4. Het hoger beroep is gegrond. De aangevallen uitspraak dient te worden vernietigd. Doende hetgeen de rechtbank zou behoren te doen, zal de Afdeling het door [appellant] tegen het besluit van 17 januari 2012 ingestelde beroep alsnog gegrond verklaren. Dat besluit komt wegens strijd met artikel 1:2, eerste lid, van de Awb, eveneens voor vernietiging in aanmerking.
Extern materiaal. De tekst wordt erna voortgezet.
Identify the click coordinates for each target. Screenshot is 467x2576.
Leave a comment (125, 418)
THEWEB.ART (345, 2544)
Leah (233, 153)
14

5. Het college dient op na te melden wijze tot vergoeding van de proceskosten te worden veroordeeld.
Beslissing
De Afdeling bestuursrechtspraak van de Raad van State:
I. verklaart het hoger beroep gegrond;
II. vernietigt de uitspraak van de rechtbank Alkmaar van 4 oktober 2012 in zaak nr. 12/510;
III. verklaart het bij de rechtbank ingestelde beroep gegrond;
IV. vernietigt het besluit van het college van burgemeester en wethouders van Texel van 17 januari 2012, kenmerk 12.UP00403;
V. veroordeelt het college van burgemeester en wethouders van Texel tot vergoeding van bij [appellant] in verband met de behandeling van het hoger beroep opgekomen proceskosten tot een bedrag van € 251,08 (zegge: tweehonderdeenenvijftig euro en acht cent);
VI. gelast dat het college van burgemeester en wethouders van Texel aan [appellant] het door hem betaalde griffierecht ten bedrage van € 388,00 (zegge: driehonderdachtentachtig euro) voor de behandeling van het beroep en het hoger beroep vergoedt.
Aldus vastgesteld door mr. S.F.M. Wortmann, lid van de enkelvoudige kamer, in tegenwoordigheid van mr. M.M. van Driel, ambtenaar van staat.
w.g. Wortmann w.g. Van Driel
lid van de enkelvoudige kamer ambtenaar van staat
Uitgesproken in het openbaar op 17 juli 2013
414-619.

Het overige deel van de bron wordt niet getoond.